**Excerpt**
=== Begin Enclosure ===

Rarely, if ever, has it been smart to postpone buying a house on the expectation that prices will fall.
Twenty years ago it was a mistake to wait and 10 years ago it was a mistake to wait. Last year, in a deep recession, it was no different.
Today it is no different.
In the first instance, the wayward performance of house price forecasts over many years shows this to be true. To think anyone can forecast or anticipate house prices down-swings so that you can buy-in at a lower price is fanciful.
More importantly, a look at house price trends over any reasonable time frame shows that they go up and that this occurs at a time when incomes go up both through normal wage increases and through promotions as workers gain experience and knowledge.
The definition of a ‘reasonable time’ when it comes to buying a house to live in has to be 10 years or more. It is largely irrelevant if, after you buy a house, the price is up or down in the year or two after the purchase date. You are not going to sell it, either way.
A few facts:
Based on Australian Bureau of Statistics, the average compound annual increase in Australian house prices over the past 15 to 20 years has been 5 per cent. Some years have been stronger, some weaker as the various factors that influence house prices wax and wane.
10 years of 5 per cent annual increases results in a price rise in excess of 60 per cent. At that rate, the $650,000 property purchase 10 years ago is now worth around $1 million. If you had borrowed $550,000 at the time and kept your repayments constant, you would owe less than $400,000 on that $1 million property. You have made half a million dollars, tax free.
Over 10 years, even in an environment of low wages growth, incomes are likely to rise around 35 per cent through normal wage increases and promotions. An annual household income of $80,000 a decade ago is now likely to be around $110,000. Servicing that mortgage has become easier and easier.
Where to now for housing? And does it matter?
At the moment, there is some reasonable strength in house prices. According to Corelogic, house prices have risen for the past four months after dropping in the five months prior to that. In the year to January, prices are up 3.0 per cent.
Low interest rates, a relaxation of lending rules and an improving labour market are having an impact on housing demand, which is also getting a kick along from a range of government financial ‘incentives’ skewed mainly towards first home buyers and new construction.
At the moment, these influences are over-riding the negative shock from faltering demand as immigration stalls and still sold growth in new supply as dwelling completions roll out.
These latter issues – low underlying demand relative to solid growth in supply – will likely bite at some stage to dampen the recent price actions.

=== End Enclosure ===

**Exercises to complete**
[A] According to the article on house prices, what has been the average compound annual increase in Australian house prices over the past 15 to 20 years?
[B] Rewrite the paragraph of the article on house prices that begins "10 years of 5 per cent annual increases" as a short bulleted list that keeps its main figures.
[C] Retype the stretch of the article on house prices from "The definition of" through "it, either way." word for word.

**Data block**

=== Begin Enclosure ===

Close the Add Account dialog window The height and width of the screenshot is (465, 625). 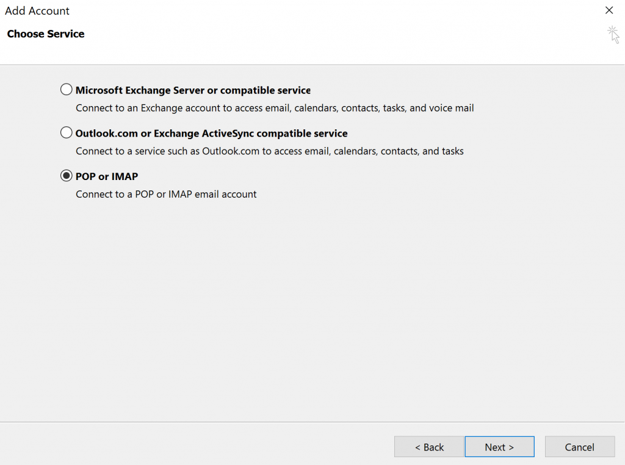609,10
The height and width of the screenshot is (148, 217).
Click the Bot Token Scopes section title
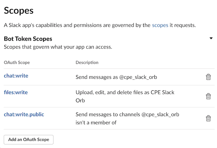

=== End Enclosure ===

**List of solutions**
[A] 5 percent, based on Australian Bureau of Statistics figures.

[B]
- Ten years of 5 percent annual increases raise prices by more than 60 percent.
- At that rate, a $650,000 property bought 10 years ago is now worth around $1 million.
- Someone who borrowed $550,000 then and kept repayments constant would now owe less than $400,000 on it.
- That is a gain of half a million dollars, tax free.

[C]
The definition of a ‘reasonable time’ when it comes to buying a house to live in has to be 10 years or more. It is largely irrelevant if, after you buy a house, the price is up or down in the year or two after the purchase date. You are not going to sell it, either way.